Si le malaise se prolonge, l'atropine est le médicament de choix, en injection sous cutanée ou intra-veineuse.
En cas de malaises vagaux récidivants, on peut essayer de recommander :
- une hydratation suffisante,
- d'éviter les situations provocatrices,
- en cas de survenue d'un début de malaise :
- essayer de s'allonger ou rester assis (c'est en se levant pour prendre l'air que peut survenir une perte de connaissance).
- essayer quelques manœuvres simples : contraction des muscles des cuisses, jambes croisées, ou des muscles des bras.

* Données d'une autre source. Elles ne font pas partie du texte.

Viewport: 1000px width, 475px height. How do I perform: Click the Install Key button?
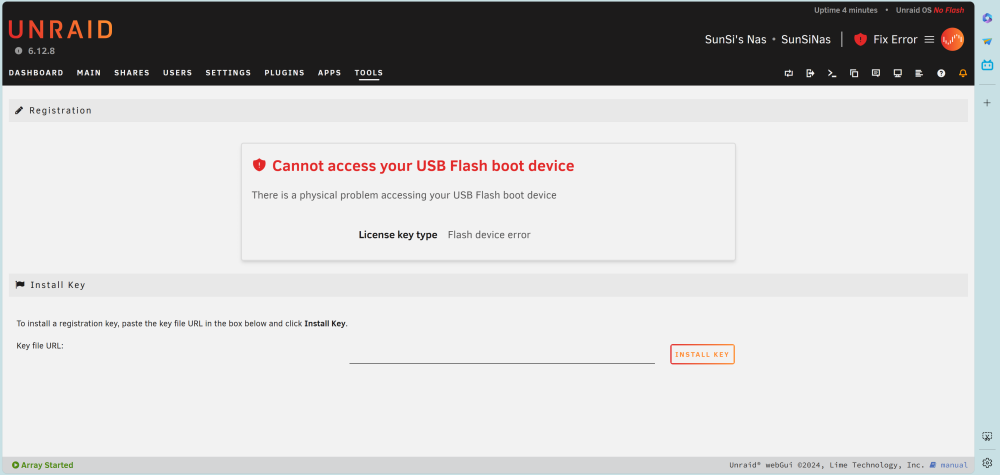click(x=702, y=354)
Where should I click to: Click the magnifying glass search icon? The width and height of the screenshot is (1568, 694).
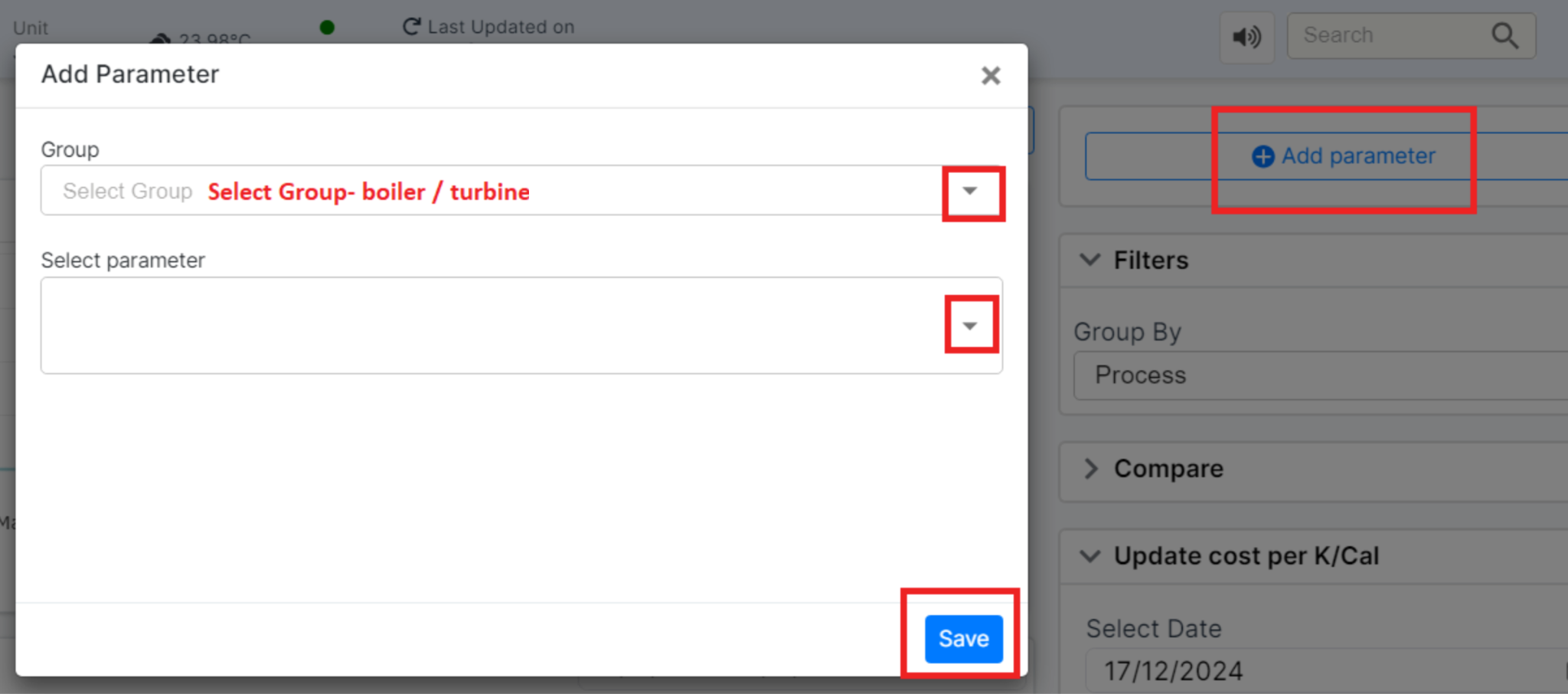click(1504, 35)
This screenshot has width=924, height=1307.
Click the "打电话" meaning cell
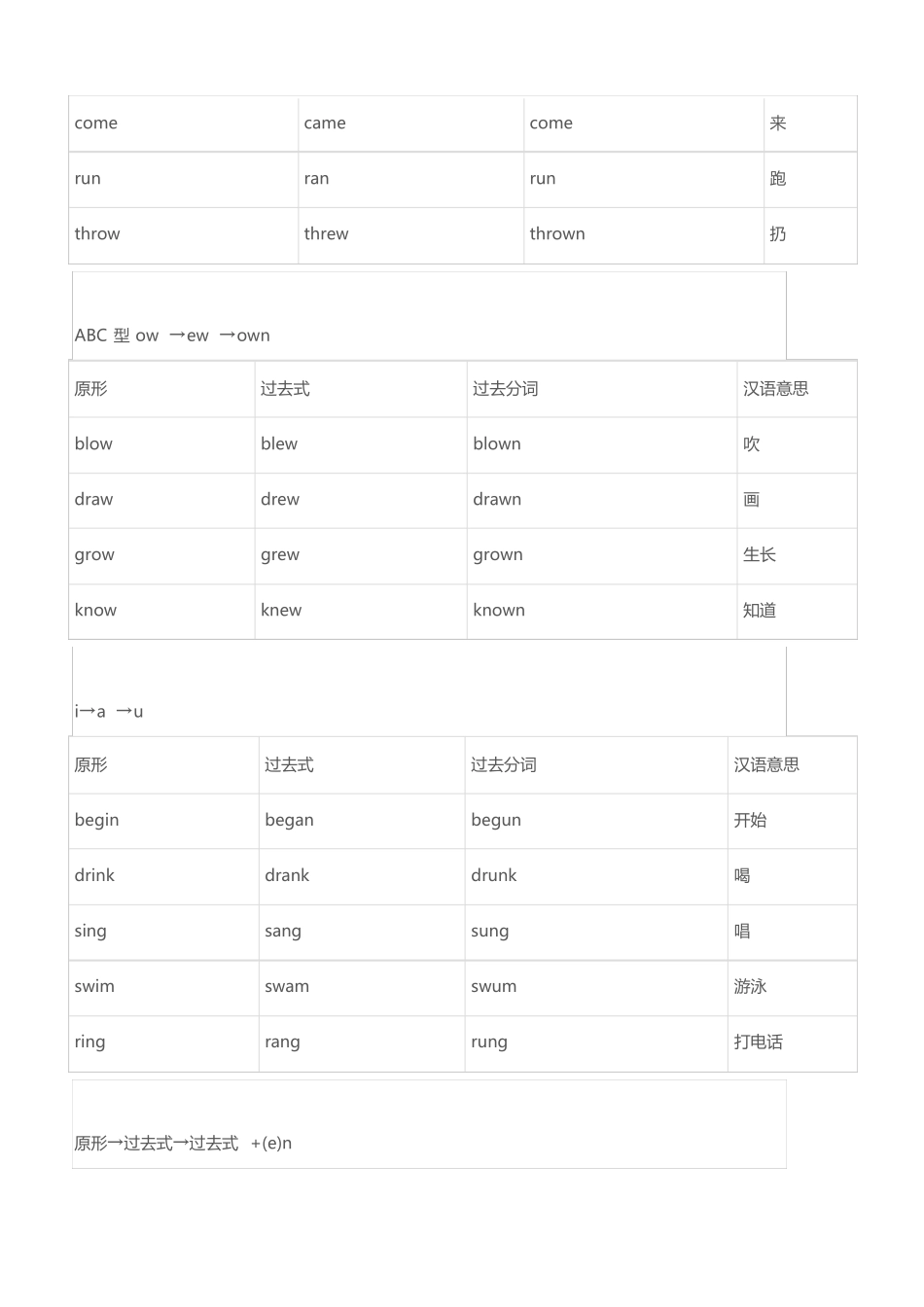tap(759, 1042)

Rarement, si les malaises sont récidivants et handicapants, on peut proposer :
- un traitement par certains médicaments, le plus efficace et le mieux testé étant la midodrine, mais qui comporte de nombreux effets secondaires,
- une rééducation par tilt-test, particulièrement contraignante.
La pose d'un stimulateur cardiaque a un intérêt controversé en cas de malaises répétitifs avec ralentissement important du cœur.
L’évaluation de la syncope peut être complexe. Le premier centre français entièrement dédié à l’évaluation des syncopes a ouvert ses portes à Lyon en 2006.